Greater than 80% of the required yield grain has to come from breeding. No other method, including fertilizer and transgenic traits, will be able to come close to breeding. Making these increases requires scientists from the developed world and from the developing world to both form partnerships and to work on their own areas of expertise. Marianne called upon the maize genetics community to help characterize the genes and alleles that CIMMYT finds in their Seeds of Discovery program. They plan to provide seed to scientists so they can begin to investigate the traits.
Talk Abstract:
Increasing demands for the main food staples, climate change, and increasing water, nutrient and land costs give a new urgency to developing and making available stress tolerant crops. This urgency is the greatest in the developing world where investments in research, capacity building and infrastructure development still lag far behind the developed world. The presentation gives an overview of CIMMYT’s investment in the development of stress tolerant maize which has recently gained significant leverage through stronger research collaboration with public and private partners, and now extends from native and transgenic trait discovery to large scale application of marker assisted selection approaches tailored to the improvement of highly quantitative traits such as yield under drought and low soil fertility.
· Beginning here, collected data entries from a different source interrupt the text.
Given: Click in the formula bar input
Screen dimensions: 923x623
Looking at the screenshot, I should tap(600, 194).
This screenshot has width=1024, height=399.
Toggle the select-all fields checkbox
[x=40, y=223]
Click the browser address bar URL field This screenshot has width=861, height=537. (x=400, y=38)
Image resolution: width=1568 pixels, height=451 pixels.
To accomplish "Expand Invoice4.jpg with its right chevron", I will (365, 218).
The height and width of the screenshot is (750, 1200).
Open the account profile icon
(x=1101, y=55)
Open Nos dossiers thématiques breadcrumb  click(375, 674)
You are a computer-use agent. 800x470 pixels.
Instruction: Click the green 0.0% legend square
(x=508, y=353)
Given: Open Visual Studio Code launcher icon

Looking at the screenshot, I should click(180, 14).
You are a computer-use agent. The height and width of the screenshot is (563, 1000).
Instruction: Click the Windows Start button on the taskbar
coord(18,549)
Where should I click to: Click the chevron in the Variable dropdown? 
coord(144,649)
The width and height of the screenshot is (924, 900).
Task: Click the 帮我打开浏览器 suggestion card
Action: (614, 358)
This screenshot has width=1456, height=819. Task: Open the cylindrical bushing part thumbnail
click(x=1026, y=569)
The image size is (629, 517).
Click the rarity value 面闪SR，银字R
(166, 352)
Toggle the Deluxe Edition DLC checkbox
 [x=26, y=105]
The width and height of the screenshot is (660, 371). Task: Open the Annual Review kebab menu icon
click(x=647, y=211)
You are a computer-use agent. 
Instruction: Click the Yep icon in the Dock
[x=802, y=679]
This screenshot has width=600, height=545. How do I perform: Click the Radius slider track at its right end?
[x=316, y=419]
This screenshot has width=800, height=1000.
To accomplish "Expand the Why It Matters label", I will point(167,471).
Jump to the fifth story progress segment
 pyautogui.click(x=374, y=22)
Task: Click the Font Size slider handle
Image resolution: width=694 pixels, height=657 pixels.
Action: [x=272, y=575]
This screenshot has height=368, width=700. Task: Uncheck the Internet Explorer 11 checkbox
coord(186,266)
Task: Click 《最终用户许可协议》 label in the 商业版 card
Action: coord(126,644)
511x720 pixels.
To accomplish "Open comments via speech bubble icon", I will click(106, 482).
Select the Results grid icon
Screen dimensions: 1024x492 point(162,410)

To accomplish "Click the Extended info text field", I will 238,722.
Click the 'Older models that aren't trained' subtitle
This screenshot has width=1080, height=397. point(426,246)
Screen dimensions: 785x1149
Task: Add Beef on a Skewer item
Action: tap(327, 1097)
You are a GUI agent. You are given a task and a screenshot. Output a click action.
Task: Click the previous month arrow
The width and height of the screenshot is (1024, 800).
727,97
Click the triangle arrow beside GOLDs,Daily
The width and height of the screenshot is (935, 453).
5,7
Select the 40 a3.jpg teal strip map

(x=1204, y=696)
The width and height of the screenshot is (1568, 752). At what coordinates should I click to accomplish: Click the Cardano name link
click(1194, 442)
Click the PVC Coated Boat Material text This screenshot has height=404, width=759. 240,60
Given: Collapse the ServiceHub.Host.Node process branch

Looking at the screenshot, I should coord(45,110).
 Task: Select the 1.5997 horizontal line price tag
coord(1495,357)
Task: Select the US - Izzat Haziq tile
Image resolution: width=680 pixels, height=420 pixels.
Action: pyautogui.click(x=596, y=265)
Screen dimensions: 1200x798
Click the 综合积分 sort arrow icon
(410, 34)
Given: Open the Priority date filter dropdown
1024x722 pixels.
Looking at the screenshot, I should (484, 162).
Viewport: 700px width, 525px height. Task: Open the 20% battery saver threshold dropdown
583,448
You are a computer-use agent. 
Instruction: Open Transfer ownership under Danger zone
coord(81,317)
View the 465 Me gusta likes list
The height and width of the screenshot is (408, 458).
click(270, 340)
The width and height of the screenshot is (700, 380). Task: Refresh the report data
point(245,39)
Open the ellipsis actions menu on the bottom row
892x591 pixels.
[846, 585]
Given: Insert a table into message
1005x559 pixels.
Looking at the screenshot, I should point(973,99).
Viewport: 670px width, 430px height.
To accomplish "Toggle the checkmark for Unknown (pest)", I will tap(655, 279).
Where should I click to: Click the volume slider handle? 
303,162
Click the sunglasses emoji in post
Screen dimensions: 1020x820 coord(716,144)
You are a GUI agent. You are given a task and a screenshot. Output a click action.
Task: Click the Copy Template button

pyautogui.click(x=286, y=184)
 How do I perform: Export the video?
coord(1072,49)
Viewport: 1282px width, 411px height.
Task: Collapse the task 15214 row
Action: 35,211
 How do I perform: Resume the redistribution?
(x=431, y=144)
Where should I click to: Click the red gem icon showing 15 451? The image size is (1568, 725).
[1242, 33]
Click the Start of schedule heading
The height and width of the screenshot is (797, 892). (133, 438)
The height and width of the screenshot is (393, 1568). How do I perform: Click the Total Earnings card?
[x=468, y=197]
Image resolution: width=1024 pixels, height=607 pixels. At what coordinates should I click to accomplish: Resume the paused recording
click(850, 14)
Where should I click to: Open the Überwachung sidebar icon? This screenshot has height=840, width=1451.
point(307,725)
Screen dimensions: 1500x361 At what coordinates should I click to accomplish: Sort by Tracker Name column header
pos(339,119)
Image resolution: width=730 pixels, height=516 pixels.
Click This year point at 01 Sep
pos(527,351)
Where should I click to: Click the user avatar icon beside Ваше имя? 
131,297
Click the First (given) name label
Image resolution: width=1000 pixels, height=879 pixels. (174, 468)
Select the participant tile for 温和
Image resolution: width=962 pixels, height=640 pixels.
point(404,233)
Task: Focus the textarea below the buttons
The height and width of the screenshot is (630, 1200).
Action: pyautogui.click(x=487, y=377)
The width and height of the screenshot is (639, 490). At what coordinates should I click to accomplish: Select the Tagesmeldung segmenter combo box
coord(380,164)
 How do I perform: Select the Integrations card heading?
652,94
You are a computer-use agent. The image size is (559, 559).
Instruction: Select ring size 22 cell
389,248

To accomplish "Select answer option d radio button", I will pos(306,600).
Many years of CIMMYT research indicate that these traits are highly polygenic, which has implications for the use of transgenics, identification of effects within association mapping studies, and the choice of appropriate marker based breeding strategies. In addition to assessing front line transgenics originating from the private sector for use in particular in Africa, current efforts focus on marker assisted recurrent selection (MARS), which is being implemented in over 40 biparental populations in Africa, Asia, and Latin America. Current MARS populations are selected on an index of 200 to 300 anonymous SNP markers, a density chosen because it is affordable with current genotyping technology. In 2010, pilot projects on the implementation of genomic selection (GS) using much higher marker densities will be initiated on new platforms based on next generation sequencing technologies, and it is expected that by 2011 genotyping costs will have dropped enough to permit their routine application across the CIMMYT maize breeding program and facilitate innovative native gene discovery and allele mining approaches. With that, CIMMYT is among the first public sector breeding programs that integrate cutting edge transgenic and molecular techniques on a large scale for germplasm development and dissemination to the tangible benefit of resource poor farmers.
ResearchBlogging.orgCastiglioni P, Warner D, Bensen RJ, Anstrom DC, Harrison J, Stoecker M, Abad M, Kumar G, Salvador S, D’Ordine R, Navarro S, Back S, Fernandes M, Targolli J, Dasgupta S, Bonin C, Luethy MH, & Heard JE (2008). Bacterial RNA chaperones confer abiotic stress tolerance in plants and improved grain yield in maize under water-limited conditions. Plant physiology, 147 (2), 446-55 PMID: 18524876

4 thoughts on “Stress tolerant maize for the developing world – Challenges and prospects

  1. is there any gene found from germplasm through allele mining which would fullfill the objectives of breeding maize for drought tolerance, breeding under low nitrogen?